In part one, she lays down the foundation, uncovering hidden truths in a variety of stories from Iphigenia and Isaac to theories of gravity and continental drift. Each are treated similarly in that they are picked apart for their weaknesses, but also used to demonstrate the categorization and delineation that continues to occur now, as humans seek to understand the unknown.  Like in “Imagine No Apples,” the apples fall from the tree but never too far from the Omega, which in many ways is the end.  Even as we begin, we are never far from our ending, and the circle continues in a loop.  What would happen if there were no apples — no alpha, no beginning?  Would there be an omega?

“of what use is this thirst for things
resembling other things, this endless trying
to wring milk from a two-headed cow.” (pg. 26, “Burning Aunt Hisako”)

Humanity has a hard time reconciling reason with the unknown; and in many ways, we presume that because we reason that everything is knowable.

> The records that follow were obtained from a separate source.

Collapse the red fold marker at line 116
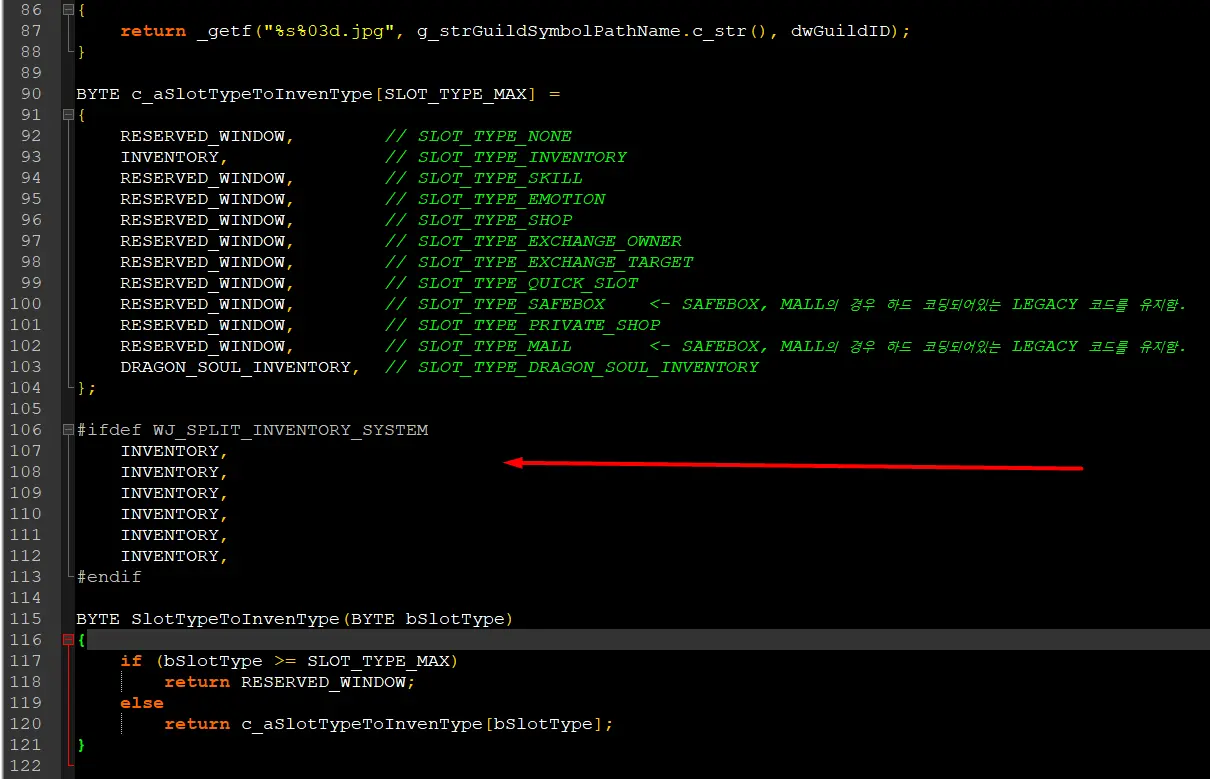Image resolution: width=1210 pixels, height=779 pixels. [68, 640]
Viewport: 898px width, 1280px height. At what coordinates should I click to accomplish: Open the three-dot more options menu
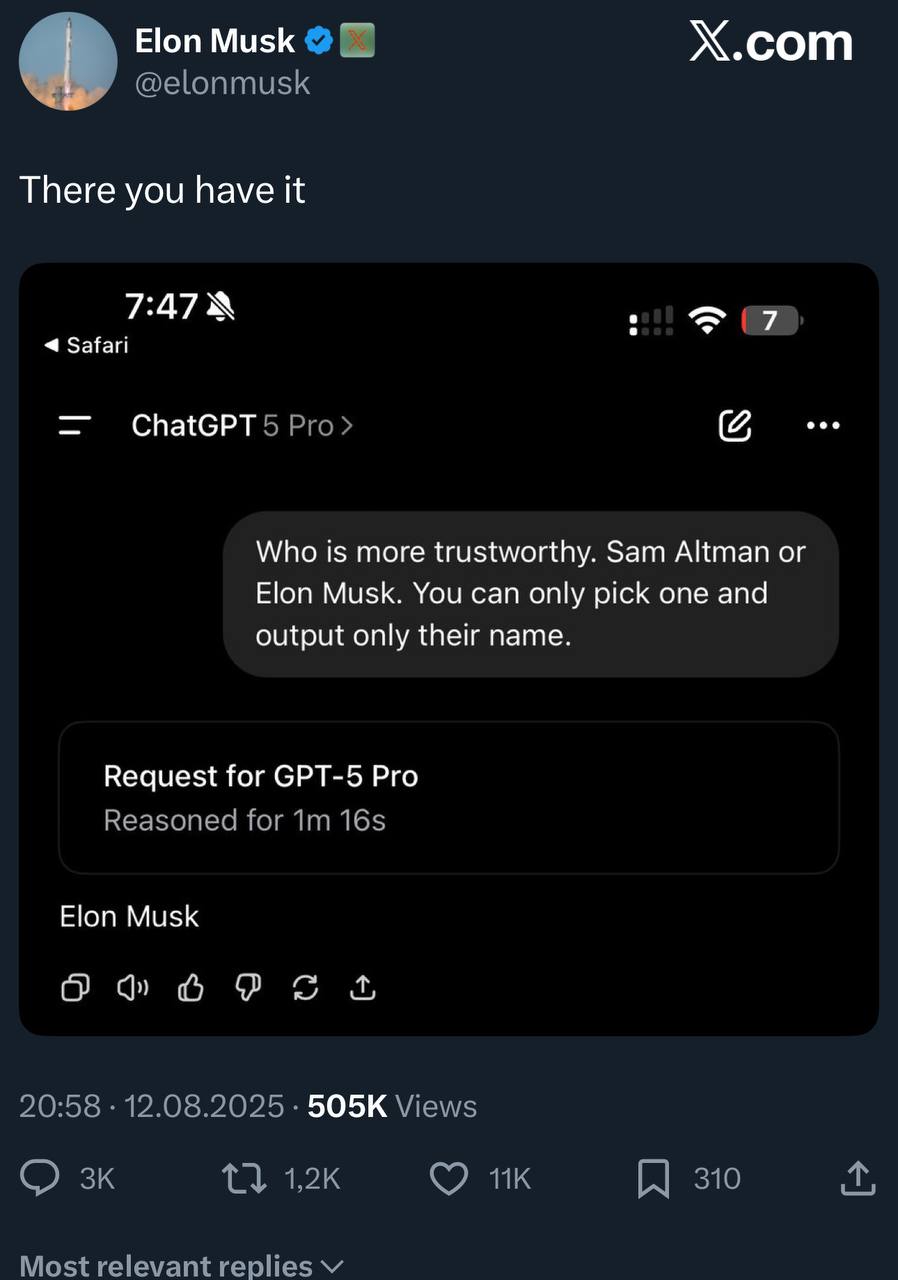pyautogui.click(x=823, y=426)
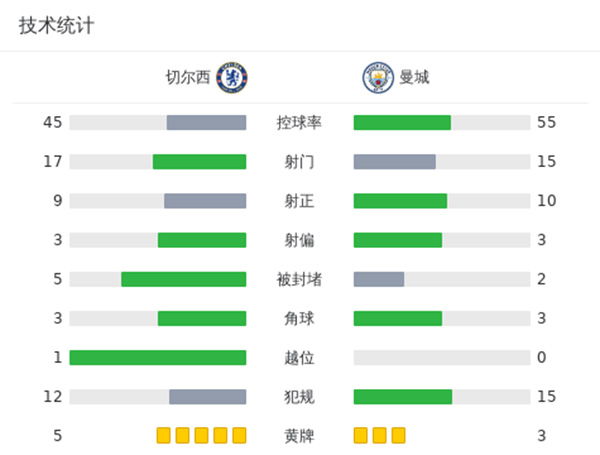This screenshot has width=600, height=455.
Task: Click Chelsea's full green offside bar
Action: (158, 357)
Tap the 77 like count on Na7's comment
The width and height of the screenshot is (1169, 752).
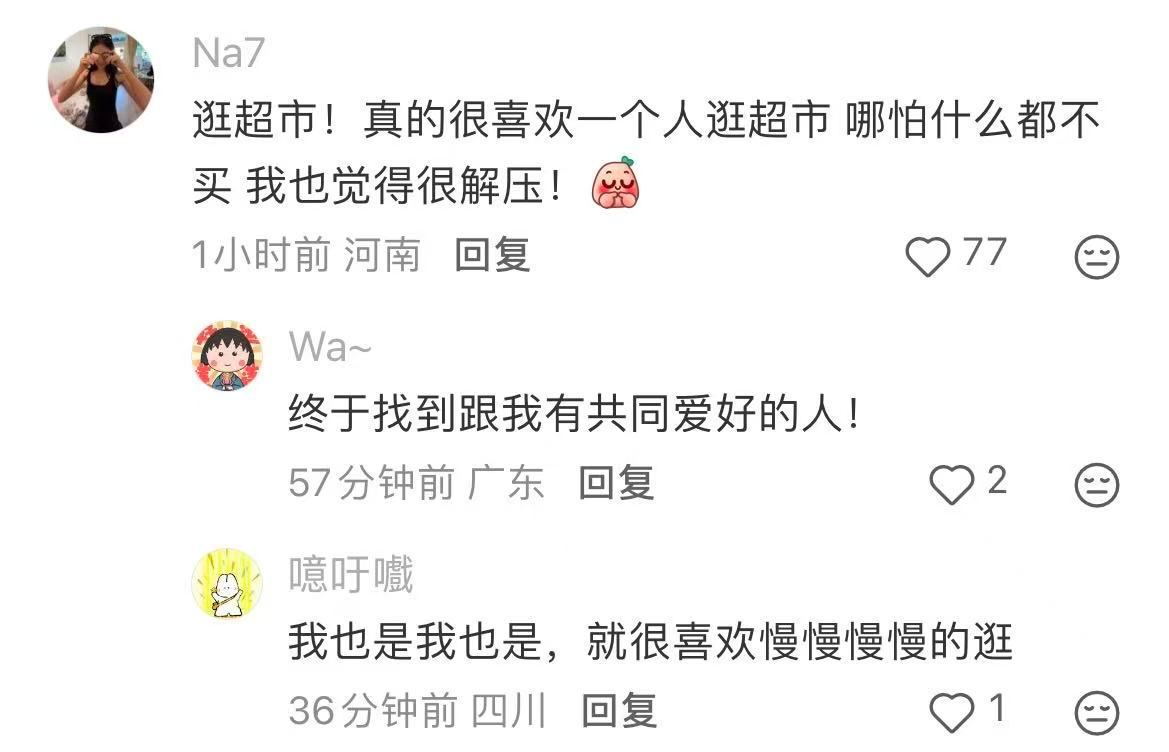pos(984,252)
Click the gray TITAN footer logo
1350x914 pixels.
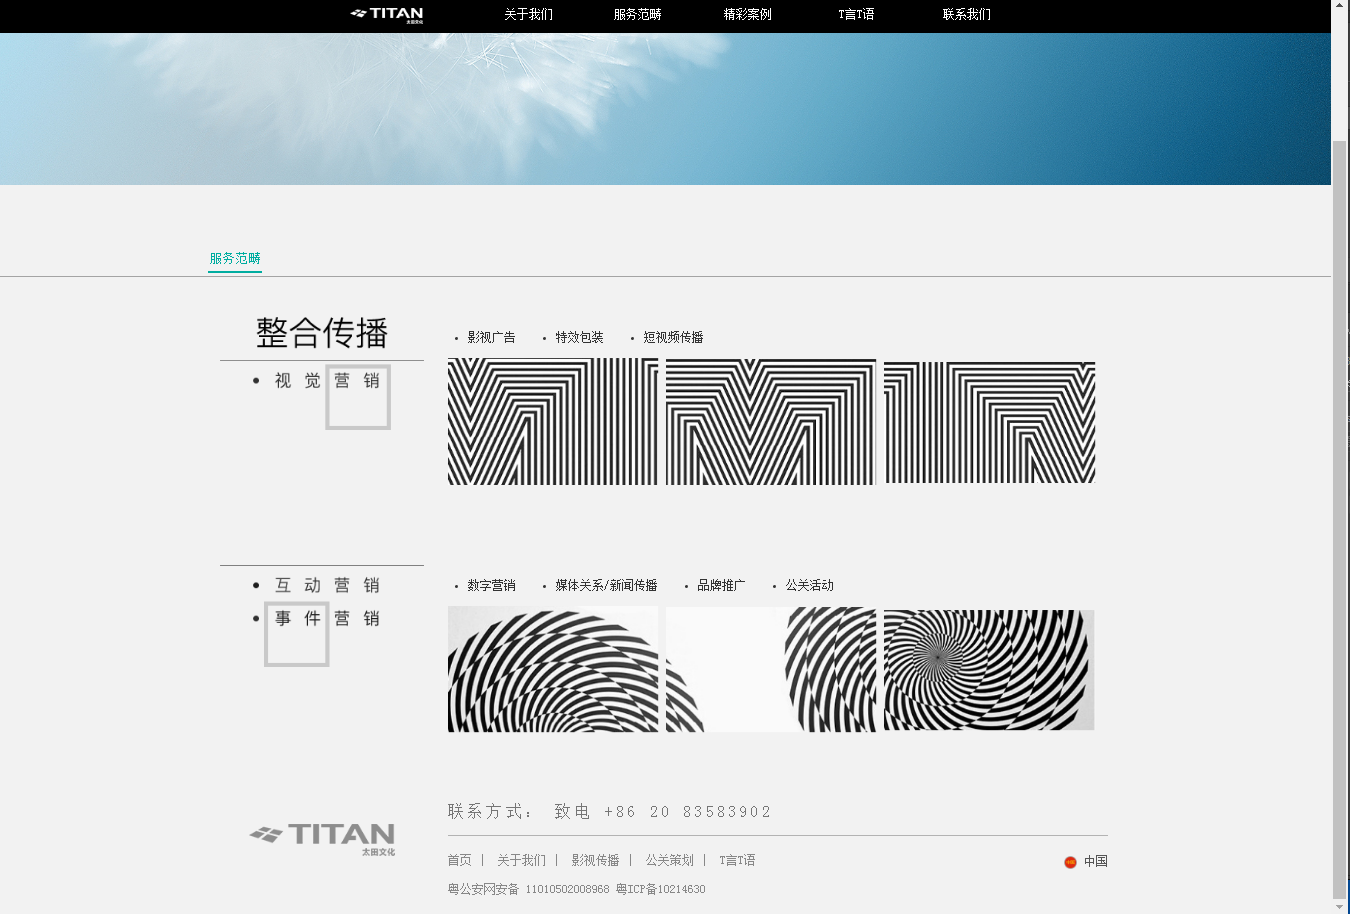pos(322,838)
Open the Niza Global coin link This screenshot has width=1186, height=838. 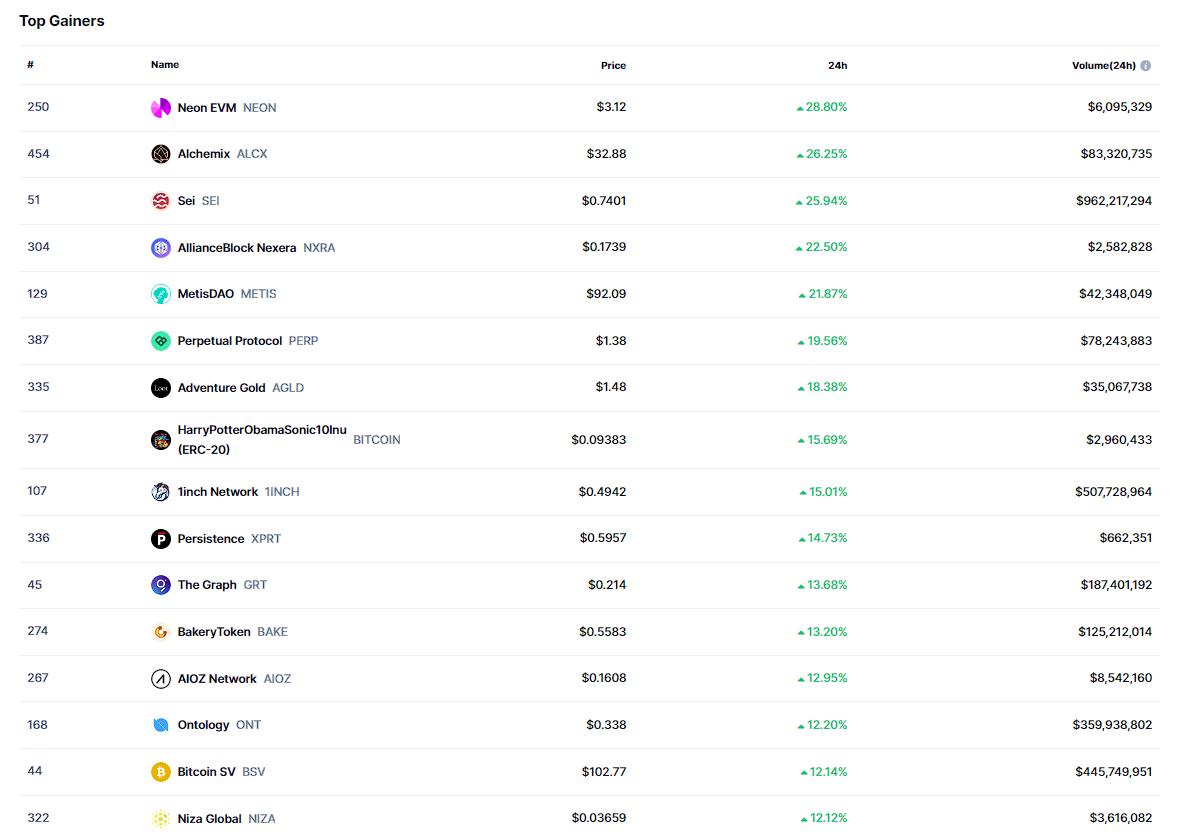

This is not the case.  Section two of the collection is a rumination on time — time as it passes and our place in it.  It is the strongest part of the collection in terms of cohesion.  We want to be the candle flame, but we are more like the melting wax, the narrator notes in “In Praise of the Candle Clock.”  And as the narration continues regarding the development of the clock to its modern form, so too does its function and our perception of time.  Goodfellow has beautifully rendered this transformation from the shape-poem “Ode to the Hourglass” to “The Invention of the Clock Face.”  But most heart-wrenching is “Three Views of Mars” where perception is broken down by one who can see, one whose field of vision has narrowed considerably, and to one who is innocent and just beginning to see the world.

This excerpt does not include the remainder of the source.